TECHNOLOGY: Ask Tom
On Ignoring, Locking, and ParsingBy Tom Kyte
Our technologist looks out for WHEN OTHERS, locks, cascades, and parses.
There's a programming construct, WHEN OTHERS, in PL/SQL that I wish weren't there. This clause, when used in an exception block, catches any unhandled exceptions. There are times when this is useful, such as for logging errors:
exception when others then log_error(....); raise; end;
But the problem I see is that far too many people use the WHEN OTHERS clause without following it by a RAISE or RAISE_APPLICATION_ERROR call. That effectively hides the error. In reality, the error happened, but it was not handled in any meaningful way; it was just ignored—silently. The invoker of your code has no idea that something went horribly wrong and that your code failed, and he or she typically thinks that everything was, in fact, successful.
On Ask Tom (asktom.oracle.com), I see questions and responses about this mistake made over and over again. For example, I recently received this question:
I created a package that spools 10 jobs with ranges of data to bulk-load into a flat file. I need to use UTL_FILE, because in the middle of the process, I call three procedures to retrieve some data. The total time of the process is six hours to bulk-load 9,500,000 strings into the file. I need your advice, because I need to decrease the total time.
This is the code:
PROCEDURE prcl_MakeFile(...) IS ... variables ... BEGIN l_FileID := UTL_FILE.FOPEN (...); OPEN cur; LOOP ... process records here ... ... lots of code ... END LOOP; CLOSE cur; UTL_FILE.FCLOSE(l_FileID); EXCEPTION WHEN OTHERS THEN IF (UTL_FILE.IS_OPEN(l_FileID)) THEN UTL_FILE.FCLOSE(l_FileID); END IF; END prcl_MakeFile;
My answer was simple: I could make this code go infinitely fast. All this procedure needs to do is
PROCEDURE prcl_MakeFile(...) IS ... variables... BEGIN Return; END prcl_MakeFile;
The two procedures are logically equivalent, but mine is much faster! So why are they logically equivalent? It is all because of the WHEN OTHERS clause coded in the procedure—the WHEN OTHERS clause that is not followed by a RAISE or RAISE_APPLICATION_ERROR. Suppose that the call to UTL_FILE .FOPEN failed in that routine—what would happen? All of that code would be skipped, but no one would know . If you have code wrapped with an exception block that contains WHEN OTHERS—but does not reraise the exception—all of the code in that exception block can be safely deleted, in my opinion. You do not need it, because if the code fails to execute, you ignore the fact that it did not execute . If the code is allowed to not execute sometimes, you can, in fact, allow that code to never execute . You cannot ever rely on this code's actually running, so you never have to execute it.

■ **PROVIDED MATERIAL**:
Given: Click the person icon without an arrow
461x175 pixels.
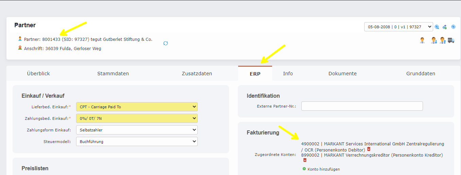Looking at the screenshot, I should click(x=422, y=41).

■ **WHAT YOU NEED TO DO**:
In the Ask Tom column above, how long does the reader's process take to bulk-load 9,500,000 strings into the file?

■ **FINAL ANSWER**:
Six hours.